(continued)....

"MS drugs to alleviate symptoms, a market estimated to hit $15 billion by 2015, are “fast-tracked” to market all the time. In Oct 2008 Health Canada fast-tracked Biogen Idec’s Tysabri, despite concerns it can cause a rare fatal brain infection called progressive multifocal leukoencephalopathy (PML). (The total worldwide total reported cases of Tysabri-linked PML stands at 181; the death count at 38.) This month, the FDA fast-tracked Tovaxin, a drug developed to treat secondary progressive MS on the grounds that no other therapies were available for this group. On its website, the MS Society of Canada expresses urgency that the newly approved oral drug, Gilenya, be covered by provincial health plans: “The MS Society of Canada is working closely with the provincial and territorial governments, urging them to make quick and positive decisions to include Gilenya in their list of drugs for reimbursement under their public drug plans.”

MS patient and CCSVI activist Christoper Alkenbrack of Wolfville, Nova Scotia expresses cynicism about the pace the process has played out. In August 2010, the CIHR, Canada’s scientific funding body, conducted a closed-door meeting that resulted in a decision that Canada adopt a wait-and-see attitude toward clinical trials. Ten months later, on June 28, 2011, it did an about-face after being presented with a meta-analysis of CCSVI research. Five months after that, the minister of health announced clinical trials, less than a week before Bill C-280 was to be debated. Alkenbrack, a former high school principal who says he has benefited markedly from CCSVI treatment, questions whether those with experience dealing with CCSVI experts will be involved in the trials: “I suppose that I could reconsider my position if they actually put the real experts in charge of the studies, but up to this point, it has not been the case,” he wrote on CCSVI Facebook page.
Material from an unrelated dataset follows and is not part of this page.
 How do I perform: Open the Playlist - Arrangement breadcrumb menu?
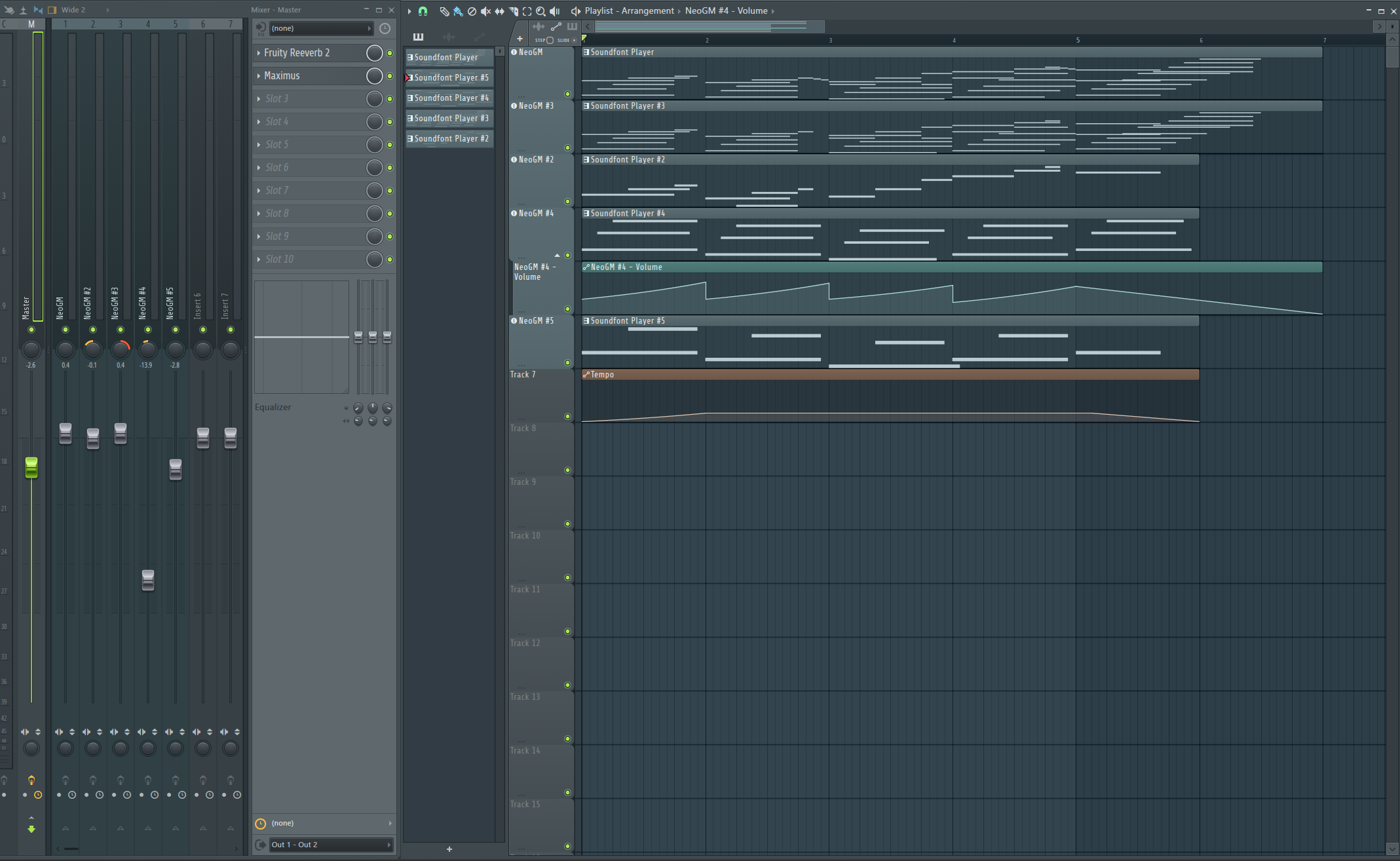click(x=628, y=10)
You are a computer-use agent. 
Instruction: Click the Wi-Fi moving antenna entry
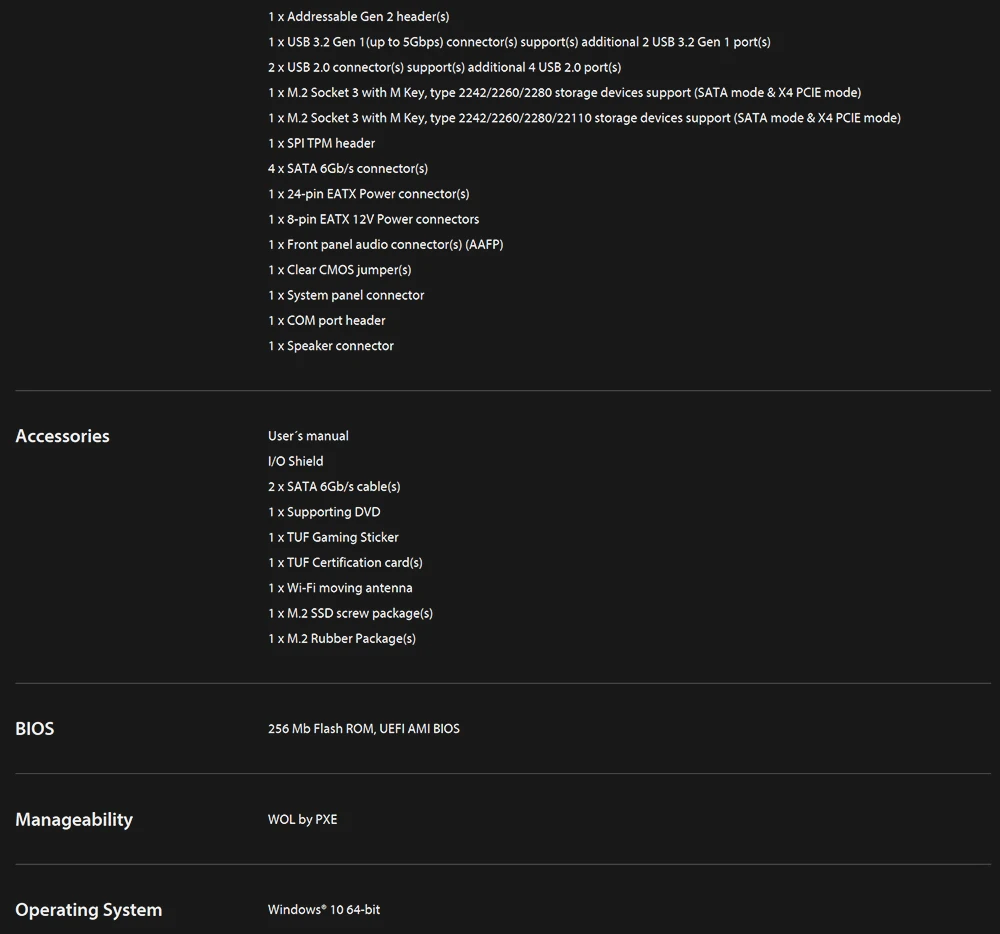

Sandra Birrell, president of the National CCSVI Society in Victoria, BC, is buoyed that steps are being taken: “At least the Canadian government is doing something,” she says. “It might be appallingly slow for those of us who are waiting but we actually have movement.” Birrell says she has faith in the system, though notes “there are aspects that obviously are not nimble enough to respond to something like this. It’s a model built to test new drugs.”

She expresses frustration, however, that a vascular condition has been sucked into the neurological/auto-immune MS research paradigm. A dangerous precedent is being set, she says: “Have they studied breast implants in relation to MS? Or interventions covered by the health system like laparoscopy? What this means is that every time something comes along that could affect a chronic illness, those with that chronic illness will be withheld that new treatment until the full effects of that treatment on their chronic illness are well understood.”

Meanwhile, as the politicians debate, Canadians already are participating in CCSVI clinical trials—only not in Canada. Many (their exact numbers are unknown due to the fact these are blinded studies) have been treated at one of the three FDA-, IRB-approved trials currently in phase II trials in the U.S. and a phase III trial underway in Poland. And more are scheduled. The Saskatchewan provincial government is spending $2 million for 80 to 90 MS patients to travel to Albany, N.Y., for CCSVI treatment after efforts to get an in-province treatment trial running by year-end failed. Provided that doesn’t hit a roadblock, we’ll have some science about CCSVI treatment far sooner. Until then, if you’re interested in a glimpse of how politics, medicine and business collide, tune into CPAC tonight."